▶ _TEXTE DE LECTURE_:
#####
Je propose donc, puisqu’il est impossible de juger du premier coup dans sa totalité et d’un regard rapide une construction de cette étendue, de l’examiner pièce par pièce pour ainsi dire, en partant des fondements, et de se servir pour cela des présents prolégomènes, comme d’une esquisse générale à laquelle on pourrait à l’occasion comparer l’ouvrage même. Cette demande, si elle ne tenait qu’à l’idée de l’importance attachée par la vanité ordinaire à toutes les productions personnelles, serait présomptueuse, et mériterait de n’être pas écoutée. Mais telle est la situation de toute la philosophie spéculative, qu’elle est sur le point de tomber dans un profond discrédit, malgré l’intérêt constant qu’y attache toujours la raison humaine, qui, toujours trompée, essaie aujourd’hui, quoiqu’en vain, de prendre le parti de l’indifférence.
#####
▶ _DONNÉES FOURNIES_:

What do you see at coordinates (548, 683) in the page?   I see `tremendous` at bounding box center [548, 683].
#####
▶ _CONSIGNE_: Recopiez le passage du texte de lecture qui va de « Je propose donc, puisqu’il » à « parti de l’indifférence. », en substituant « ébauche » à « esquisse ».

▶ _RÉPONSE_:
Je propose donc, puisqu’il est impossible de juger du premier coup dans sa totalité et d’un regard rapide une construction de cette étendue, de l’examiner pièce par pièce pour ainsi dire, en partant des fondements, et de se servir pour cela des présents prolégomènes, comme d’une ébauche générale à laquelle on pourrait à l’occasion comparer l’ouvrage même. Cette demande, si elle ne tenait qu’à l’idée de l’importance attachée par la vanité ordinaire à toutes les productions personnelles, serait présomptueuse, et mériterait de n’être pas écoutée. Mais telle est la situation de toute la philosophie spéculative, qu’elle est sur le point de tomber dans un profond discrédit, malgré l’intérêt constant qu’y attache toujours la raison humaine, qui, toujours trompée, essaie aujourd’hui, quoiqu’en vain, de prendre le parti de l’indifférence.